Il 24 giugno del 2012 le prime elezioni libere in Egitto erano state vinte dai Fratelli Musulmani, movimento sostanzialmente moderato guidato dall’avvocato Mohamed Morsi. Nell’anno e mezzo in cui Morsi ha potuto guidare il Paese i Fratelli Musulmani non si erano macchiati di alcun crimine, come invece ho sentito incredibilmente affermare in un servizio di Sky Tg24 che mischiava disinvoltamente e appositamente le date: nessuna persecuzione religiosa, tantomeno nei confronti dei cristiani copti, nessun arresto di oppositori politici, neppure di quelli che avevano appoggiato la precedente e trentennale dittatura di Hosni Mubarak, nessuna restrizione alle libertà civili, nessuna legge tipo sharia diversa da quelle che già vigeva in Egitto. E infatti per trovare un pretesto per rovesciare il governo Morsi si dovette ricorrere alla ridicola accusa che era “inefficiente”. A parte che, inefficienti o meno, i Fratelli Musulmani non potevano essere particolarmente preparati al governo perché essendo stati gli unici oppositori di Mubarak avevano pagato questa opposizione a carissimo prezzo: arresti, torture (in cui la polizia egiziana è specializzata), assassinii, desaparecidos. Ed è proprio per questa loro opposizione alla dittatura, mentre i cosiddetti ‘laici’ se ne stavano al coperto ben stretti al regime di Mubarak, che gli egiziani li avevano premiati, votandoli e portandoli al governo.
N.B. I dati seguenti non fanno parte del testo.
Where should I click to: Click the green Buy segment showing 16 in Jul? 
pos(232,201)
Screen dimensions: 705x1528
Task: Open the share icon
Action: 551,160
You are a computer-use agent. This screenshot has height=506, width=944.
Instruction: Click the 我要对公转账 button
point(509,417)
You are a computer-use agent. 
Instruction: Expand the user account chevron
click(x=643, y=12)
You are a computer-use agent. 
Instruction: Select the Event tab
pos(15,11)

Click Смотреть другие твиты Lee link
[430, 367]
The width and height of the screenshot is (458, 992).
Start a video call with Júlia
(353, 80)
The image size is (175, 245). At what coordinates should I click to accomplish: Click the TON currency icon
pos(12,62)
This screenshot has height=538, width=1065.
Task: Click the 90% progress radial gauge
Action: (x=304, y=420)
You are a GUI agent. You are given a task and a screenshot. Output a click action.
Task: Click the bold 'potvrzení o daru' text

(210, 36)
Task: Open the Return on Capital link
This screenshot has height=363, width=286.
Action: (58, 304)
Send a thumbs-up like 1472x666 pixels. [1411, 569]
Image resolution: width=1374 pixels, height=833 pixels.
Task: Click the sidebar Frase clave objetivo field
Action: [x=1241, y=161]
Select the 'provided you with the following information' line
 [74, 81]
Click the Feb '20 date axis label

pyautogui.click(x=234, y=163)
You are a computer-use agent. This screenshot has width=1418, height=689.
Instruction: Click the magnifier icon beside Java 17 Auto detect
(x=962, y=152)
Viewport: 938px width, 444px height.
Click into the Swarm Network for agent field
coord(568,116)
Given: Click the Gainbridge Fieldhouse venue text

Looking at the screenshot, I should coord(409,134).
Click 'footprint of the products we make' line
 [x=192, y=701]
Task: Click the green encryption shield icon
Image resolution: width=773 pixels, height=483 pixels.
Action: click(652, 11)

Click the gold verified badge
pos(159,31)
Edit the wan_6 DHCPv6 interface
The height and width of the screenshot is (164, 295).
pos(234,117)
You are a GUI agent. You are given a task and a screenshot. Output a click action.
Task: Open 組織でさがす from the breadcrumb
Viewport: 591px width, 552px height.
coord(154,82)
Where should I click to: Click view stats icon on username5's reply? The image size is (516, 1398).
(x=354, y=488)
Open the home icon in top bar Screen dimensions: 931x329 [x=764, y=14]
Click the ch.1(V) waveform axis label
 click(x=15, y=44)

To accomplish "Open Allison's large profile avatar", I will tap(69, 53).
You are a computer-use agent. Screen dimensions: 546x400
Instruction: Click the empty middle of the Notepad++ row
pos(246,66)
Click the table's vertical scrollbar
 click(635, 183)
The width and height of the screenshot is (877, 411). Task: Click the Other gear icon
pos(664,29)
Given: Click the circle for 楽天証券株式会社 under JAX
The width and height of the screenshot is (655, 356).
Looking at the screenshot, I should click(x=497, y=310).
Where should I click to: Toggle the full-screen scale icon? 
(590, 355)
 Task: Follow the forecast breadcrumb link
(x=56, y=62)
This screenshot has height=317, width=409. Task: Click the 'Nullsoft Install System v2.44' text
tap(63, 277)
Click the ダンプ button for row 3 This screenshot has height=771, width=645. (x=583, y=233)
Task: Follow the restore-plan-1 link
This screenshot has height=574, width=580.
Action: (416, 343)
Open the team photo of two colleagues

Il 3 luglio del 2013 il generale Al Sisi fu autore di un colpo di Stato appoggiato da tutti i dirigenti politici occidentali (Matteo Renzi si spingerà a definire Al Sisi “un grande statista”). Morsi, con tutta la dirigenza musulmana, fu messo in galera e sottoposto a un processo farsa. Approfittando di una manifestazione contro il colpo di Stato, in cui era stato ucciso un poliziotto, furono uccisi 2.500 oppositori, quasi tutti Fratelli Musulmani. Altri verranno assassinati in seguito. Altri ancora finiranno fra i desaparecidos, circa 4.000, di cui ci siamo accorti solo quando è stato assassinato Giulio Regeni che non è che uno dei tanti. Nel frattempo Al Sisi procedeva a istituire Tribunali Speciali, ad abolire di fatto la libertà di stampa, a vietare ogni tipo di manifestazione, a procedere ad arresti indiscriminati (40 mila oppositori sono in galera). Adesso, dopo gli attentati di Tanta e di Alessandria, Al Sisi ha proclamato tre mesi di ‘stato di emergenza’ cioè come ha osservato sarcasticamente un oppositore socialdemocratico (i Fratelli Musulmani stanno comprensibilmente alla macchia) continuerà a fare ciò che ha sempre fatto: crimini e misfatti.

Il paradosso dei paradossi in questa vicenda è che il generale Al Sisi era stato l’uomo forte del governo Mubarak. Insomma veniva restaurata la dittatura precedente con alla testa un despota se possibile ancora più sanguinario. Si ripeteva la stessa storia avvenuta in Algeria quando nel 1991 il FIS (Fronte Islamico di Salvezza), anch’esso sostanzialmente moderato, aveva vinto a larghissima maggioranza le prime elezioni libere algerine dopo decenni di una sanguinaria dittatura dei generali tagliagole. I dirigenti del FIS furono arrestati e uccisi, migliaia di militanti trucidati. Il pretesto di questa mattanza, appoggiata come sempre dall’Occidente, era che il FIS avrebbe istaurato una dittatura, cioè per evitare una ipotetica dittatura si riportava al potere quella, concretissima, precedente. Ma nel caso di Morsi e dei Fratelli Musulmani non può nemmeno valere questo pretesto. Perché i Fratelli hanno governato per un anno e mezzo senza istaurare alcun regime, ma in perfetto stile democratico. Non ci si può ora stupire se, stando così le cose, una frangia dei Fratelli Musulmani è andata a ingrossare le file dell’Isis e da qui viene la serie di attentati culminati, per il momento, negli eccidi della domenica delle Palme.

Ora nessuno, nemmeno un Papa, può gabellare l’Egitto di oggi, l’Egitto di Al Sisi, come “Un Paese di pace”. Un Papa può fare naturalmente ciò che vuole ma se va a stringere le mani piene di sangue di un dittatore tagliagole come Abd al-Fattah al-Sisi non può pensare di mantenere una credibilità morale. Sarebbe come se un Papa, allora era Montini, nel 1973 o negli anni successivi fosse andato a stringere la mano al generale Pinochet. Ma Montini non lo fece. Anche perché, sia concesso di dirlo a chi sta in partibus infidelium, era di un’altra caratura, intellettuale e morale.